Before proceeding to the exercise, we need to set up Java and PySpark in the local environment. Please follow the instructions in the Preface to install them.
Java is needed to run Spark since the Spark framework makes use of some standard Java libraries. It expects the java command to be available on your system, and the JAVA_HOME environment variable to be set. So, make sure that Oracle Java 8, 9, or 10 is installed on your system. Java 11 is not supported by Spark yet.

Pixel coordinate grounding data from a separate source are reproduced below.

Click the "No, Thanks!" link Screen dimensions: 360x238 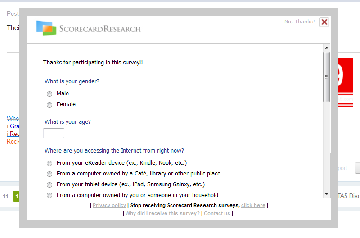pyautogui.click(x=299, y=22)
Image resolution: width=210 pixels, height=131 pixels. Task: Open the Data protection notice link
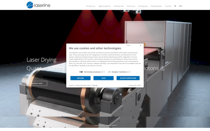[83, 85]
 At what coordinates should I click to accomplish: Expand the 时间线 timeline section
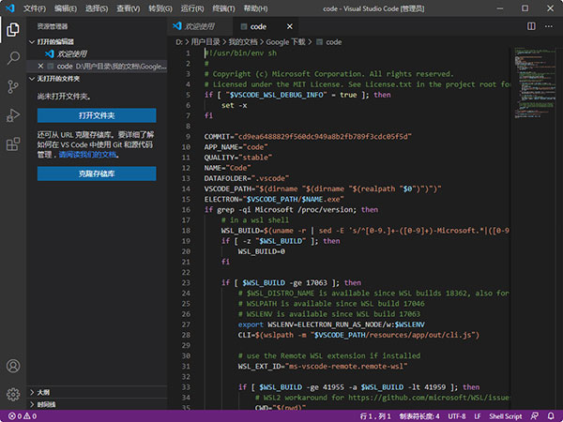click(46, 404)
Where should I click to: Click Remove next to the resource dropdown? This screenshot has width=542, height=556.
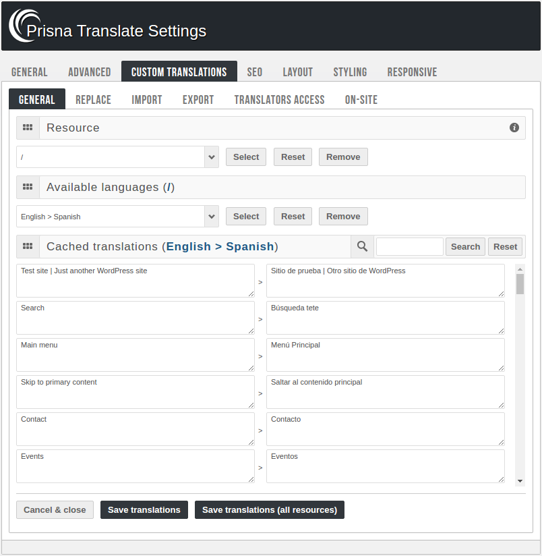(342, 157)
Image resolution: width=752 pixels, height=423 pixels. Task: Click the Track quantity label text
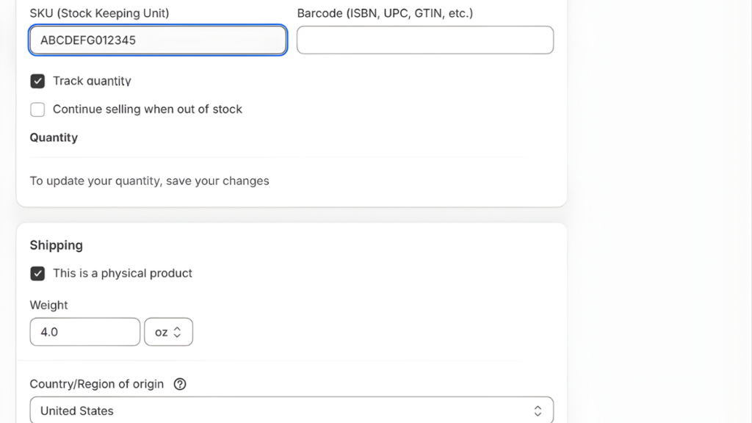[x=90, y=81]
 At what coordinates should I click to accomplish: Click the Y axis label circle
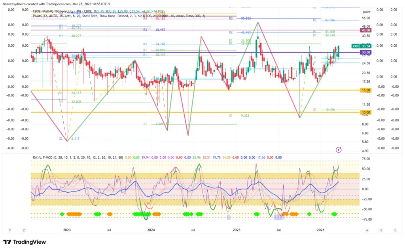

Also, make sure that your JAVA_HOME environment variable is set; if not, do so by pointing it to your local Java folder, for example, export JAVA_HOME=/usr/lib/jvm/java-8-oracle.
Perform the following steps to complete the exercise:
import sys
!conda install --yes --prefix {sys.prefix}
-c conda-forge pyspark
You should get the following output:
Note
Alternatively, you can also install PySpark using the following command in Terminal (macOS or Linux) or Command Prompt (Windows):
pip install pyspark
from pyspark.sql import SparkSession
from pyspark.sql.functions import col, split, size
spark = SparkSession.builder.appName("Packt").getOrCreate()
These commands produce no output if they are successful; you'll only see that the cell in the Jupyter Notebook has completed running.
The getOrCreate command of the SparkSession.builder object creates a new Spark session, which is the main context of a Spark job. When this code is run in a production environment, it might contain hundreds of servers. For now, it's just your laptop.
data = spark.read.csv(
'../../Datasets/netflix_titles_nov_2019.csv',
header='true')
data.show()
Note
The CSV file used in the preceding step can be downloaded from https://packt.live/2C72sBN. Make sure you change the path (highlighted) based on where you have saved the file locally.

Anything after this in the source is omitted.